## Supplied text
One of the challenges in kūtai restoration is what we refer to as the “recruitment bottleneck”. While we’ve created kūtai beds by adding adult kūtai into the environment, the natural cycle that brings in and supports new juveniles isn’t kicking in yet. Without that, the restored beds can’t sustain themselves over time.
Seaweed has been identified as being important for juvenile kūtai (you can read more about this here), and a lack of seaweed or other suitable surfaces for juvenile kūtai to settle on before moving in with the adult kūtai is thought to be one of the reasons behind the recruitment bottleneck.
We know that juvenile kūtai prefer some seaweed over others, and that they can move onto different surfaces before joining the adult kūtai bed, but we have very little information available on what other environmental conditions are important for juvenile kūtai to successfully settle and survive. For example, does wave action or the presence of predators impact the settlement process?
Kathy Burnham is completing her PhD at Waipapa Taumata Rau / the University of Auckland supervised by Dr Jenny Hillman and Professor Andrew Jeffs, investigating settlement conditions of juvenile kūtai. This research is important for learning more about the conditions that juvenile kūtai need to survive, and helping us design restoration methods and select sites for future restoration efforts.
The research
Kathy’s study is focused on a wild intertidal kūtai bed at a site in the northern Hauraki Gulf. As kūtai are found naturally at this site, this study can provide important clues about the natural conditions that are important for kūtai to survive. Her study looks at the different surfaces that juvenile kūtai settle on (e.g., seaweed, other kūtai, barnacles, rock, shell or sediment), how their settlement varies up the shoreline (as this means they would spend different time underwater, e.g., low tide zone, high tide zone, rock pool or exposed rock) and the size of the kūtai on each surface (from less than 5mm to 30mm – they are considered adults when they are bigger than 30mm). Between May and July 2023, Kathy conducted 10 surveys across the shoreline. She characterized the habitat based on the surface type and position on the shoreline, and measured kūtai in each habitat. She also recorded the number of empty paired kūtai shells (this suggests recent mortality of the kūtai) and possible predators in the area.
Results
Kathy found that there were more juvenile kūtai living on other kūtai and seaweed, or habitats where there were both kūtai and seaweed. Their preferred habitat varied up the shoreline – towards the low-tide zone juvenile kūtai were more commonly found on other kūtai, and in the high-tide zone smaller juvenile kūtai were more commonly found in seaweed. In the high-tide zone there are less predators and wave action compared to the low-tide zone, but the environment is hotter and drier as it spends less time submerged in water. Living in seaweed in the high-tide zone may offer the juvenile kūtai a refuge from these conditions. In general, smaller juvenile kūtai were often found in seaweed, and larger juvenile kūtai with other kūtai, rock and shell, which supports our understanding of juvenile kūtai moving from seaweed to other surfaces throughout their early life stages.
Conclusions
The natural conditions in the Hauraki Gulf / Tīkapa Moana / Te Moananui-ā-Toi have changed so much since there were extensive kūtai beds across the moana, so research like Kathy’s is important for understanding the conditions that are needed to support kūtai populations. Kathy’s research has revealed that both seaweed and the presence of other kūtai are important for juvenile kūtai to settle, and this information not only helps us to grow our knowledge of kūtai, but can also help us to select suitable sites for future restoration efforts.
To see the full results of this research, the journal article is:Burnham, K. A., Hillman, J. R. and Jeffs, A. G. (2025). Macroalgae and conspecifics serve as critical attachment substrates for juvenile green-lipped mussels (Perna canaliculus) during different stages of development. Journal of Experimental Marine Biology and Ecology 588: 152108.

## Exercise
According to the kūtai research text, above what size are kūtai considered adults? The rows that follow are separate material and are unrelated to the kūtai research text.

## Data shown
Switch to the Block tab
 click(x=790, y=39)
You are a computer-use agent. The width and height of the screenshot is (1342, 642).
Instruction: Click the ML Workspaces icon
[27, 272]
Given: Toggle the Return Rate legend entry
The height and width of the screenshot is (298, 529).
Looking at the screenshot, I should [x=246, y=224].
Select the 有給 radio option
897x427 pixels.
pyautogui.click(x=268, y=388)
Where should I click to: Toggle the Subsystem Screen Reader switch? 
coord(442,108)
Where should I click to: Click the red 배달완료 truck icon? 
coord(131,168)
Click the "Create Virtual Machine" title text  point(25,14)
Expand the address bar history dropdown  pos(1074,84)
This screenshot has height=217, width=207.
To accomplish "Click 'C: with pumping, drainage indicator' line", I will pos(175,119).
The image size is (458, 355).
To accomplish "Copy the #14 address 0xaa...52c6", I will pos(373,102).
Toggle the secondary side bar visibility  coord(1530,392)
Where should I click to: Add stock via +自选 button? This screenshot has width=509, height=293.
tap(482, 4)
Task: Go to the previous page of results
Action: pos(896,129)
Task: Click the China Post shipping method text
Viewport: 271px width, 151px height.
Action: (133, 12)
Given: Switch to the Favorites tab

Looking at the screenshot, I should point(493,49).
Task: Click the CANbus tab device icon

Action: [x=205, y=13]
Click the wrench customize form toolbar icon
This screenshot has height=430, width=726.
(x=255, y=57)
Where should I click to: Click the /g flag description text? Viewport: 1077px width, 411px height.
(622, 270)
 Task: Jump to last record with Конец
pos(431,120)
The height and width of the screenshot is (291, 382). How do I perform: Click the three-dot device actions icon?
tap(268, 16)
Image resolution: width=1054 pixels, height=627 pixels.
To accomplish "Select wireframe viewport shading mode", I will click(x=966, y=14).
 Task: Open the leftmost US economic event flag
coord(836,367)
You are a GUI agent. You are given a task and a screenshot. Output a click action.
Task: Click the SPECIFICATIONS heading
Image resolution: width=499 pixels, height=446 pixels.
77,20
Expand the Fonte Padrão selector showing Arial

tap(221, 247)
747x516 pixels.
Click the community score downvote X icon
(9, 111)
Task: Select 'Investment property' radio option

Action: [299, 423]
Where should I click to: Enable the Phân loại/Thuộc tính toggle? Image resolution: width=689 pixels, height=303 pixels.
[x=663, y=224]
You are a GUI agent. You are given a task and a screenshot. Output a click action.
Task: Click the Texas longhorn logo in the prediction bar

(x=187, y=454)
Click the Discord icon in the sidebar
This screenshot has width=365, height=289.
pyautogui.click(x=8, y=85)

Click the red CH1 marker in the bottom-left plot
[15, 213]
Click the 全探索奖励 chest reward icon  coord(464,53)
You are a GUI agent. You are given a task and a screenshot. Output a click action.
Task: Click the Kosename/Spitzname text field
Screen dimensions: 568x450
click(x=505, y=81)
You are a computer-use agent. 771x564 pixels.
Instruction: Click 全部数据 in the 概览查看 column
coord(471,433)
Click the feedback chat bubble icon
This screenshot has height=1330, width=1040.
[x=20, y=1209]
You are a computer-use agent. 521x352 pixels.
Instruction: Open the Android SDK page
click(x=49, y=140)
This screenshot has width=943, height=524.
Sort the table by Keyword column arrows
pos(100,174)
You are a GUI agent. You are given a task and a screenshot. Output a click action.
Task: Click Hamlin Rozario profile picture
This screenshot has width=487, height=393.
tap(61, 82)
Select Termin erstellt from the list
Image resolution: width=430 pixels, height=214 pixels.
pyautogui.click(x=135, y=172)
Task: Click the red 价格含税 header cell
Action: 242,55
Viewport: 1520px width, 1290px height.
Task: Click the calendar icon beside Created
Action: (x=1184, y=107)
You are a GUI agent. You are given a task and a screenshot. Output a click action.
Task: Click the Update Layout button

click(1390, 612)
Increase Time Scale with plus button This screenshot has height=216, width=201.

## Result
Kūtai are considered adults when they are bigger than 30mm.